> _Task to carry out_
According to the text below on Kenyan bank earnings, what after-tax profit did KCB report for the year ended December 2013?
··· Text ···
KCB Thursday asserted its position as Kenya’s most profitable bank for the third year in a row after it reported a 17 per cent earnings growth for the year ended December 2013.

KCB, which is also East Africa’s biggest bank by capitalisation, returned an after-tax profit of Sh14.3 billion, opening a Sh1.1 billion gap with its closest rival Equity Bank.

Equity also released its annual financial results Thursday showing that its after tax profit grew 10 per cent to Sh13.2 billion for the same period.

This means KCB also grew its profit at a faster rate than Equity – setting it up for continued market leadership if the trend continues. 

“We are excited with the performance reflecting growth in all our business segments,” KCB chief executive Joshua Oigara said.

KCB returned a bigger profit despite the fact that Equity ran a wider revenue margin in the year under review.

Equity’s interest margin – difference between its cost of funds and the lending rate- was 12 per cent compared to KCB’s 10.1 per cent – meaning it earned more for equal amount of loans disbursed.

KCB therefore relied on better cost management to outpace its rival.

The bank used 54 per cent of its revenues to pay for operational costs compared to 57.4 per cent a year earlier, riding on a three-year staff restructuring plan that ended last year with a one-off cost of Sh1.1 billion.

Kenya’s biggest bank by capitalisation had for long been saddled by a heavy cost burden that forced it to call in international consultants to help it shed some of the weight.

Equity’s efficiency, however, remains better than KCB’s at a cost to income ratio of 48.5 per cent.

This is what has enabled it to vigorously challenge KCB’s market leadership with a comparatively smaller asset base. Equity’s assets were Sh114 billion less than KCB’s in the year under review.

KCB also reduced interest paid to customers at a faster pace than Equity – a move that enabled it to cut interest expenses by Sh3.4 billion despite a six per cent increase in customer deposits.

Equity’s interest expenses fell by a smaller margin of Sh1.2 billion.

KCB, however, paid the price for the rapid reduction of interest paid on customer deposits. The bank’s customer savings grew by a smaller margin of Sh17 billion compared to Equity’s Sh29 billion growth during the same period.

“We deliberately retired Sh15 billion of expensive deposits,” said KCB’s chief finance officer Collins Otiwu.

More importantly, Equity grew the core business of lending at a faster rate than KCB, expanding its loan book by Sh36 billion compared to KCB’s Sh16 billion.

KCB’s income from lending dropped to Sh32.4 billion from Sh34 billion the previous year despite growing its lending portfolio to Sh227 billion. The drop in lending income is therefore partly attributed to the drop in lending rates during the year.

Equity grew its interest income by a marginal one per cent to Sh27.7 billion, supported by the faster growth in lending.

KCB’s subsidiaries contributed Sh2.1 billion to the bottom-line with South Sudan maintaining its position as the best-performing subsidiary despite being hit by chaos in the last quarter of the year.
··· Data block ···
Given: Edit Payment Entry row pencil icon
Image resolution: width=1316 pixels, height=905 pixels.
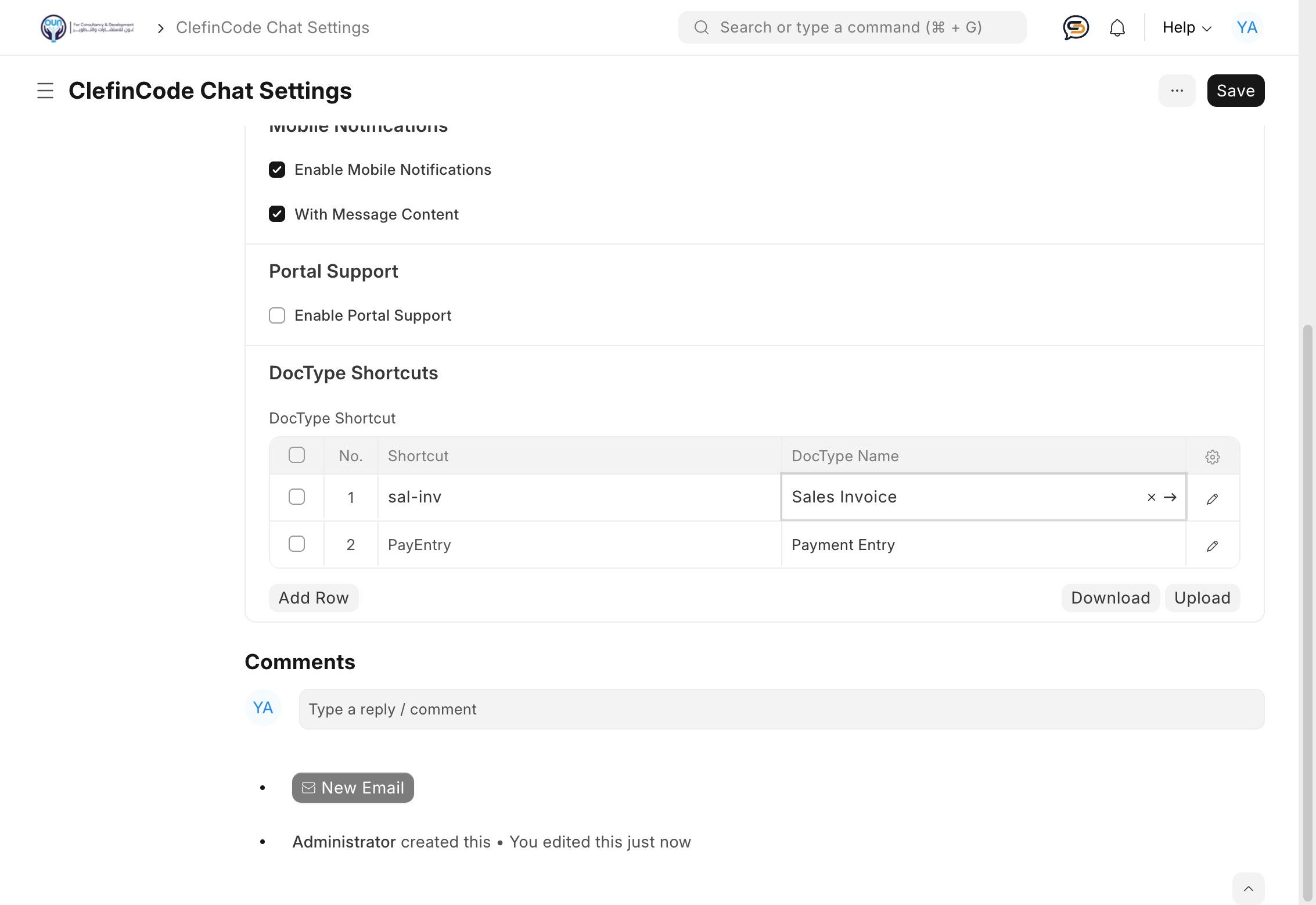Looking at the screenshot, I should (x=1212, y=545).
···
> _Result of this exercise_
Sh14.3 billion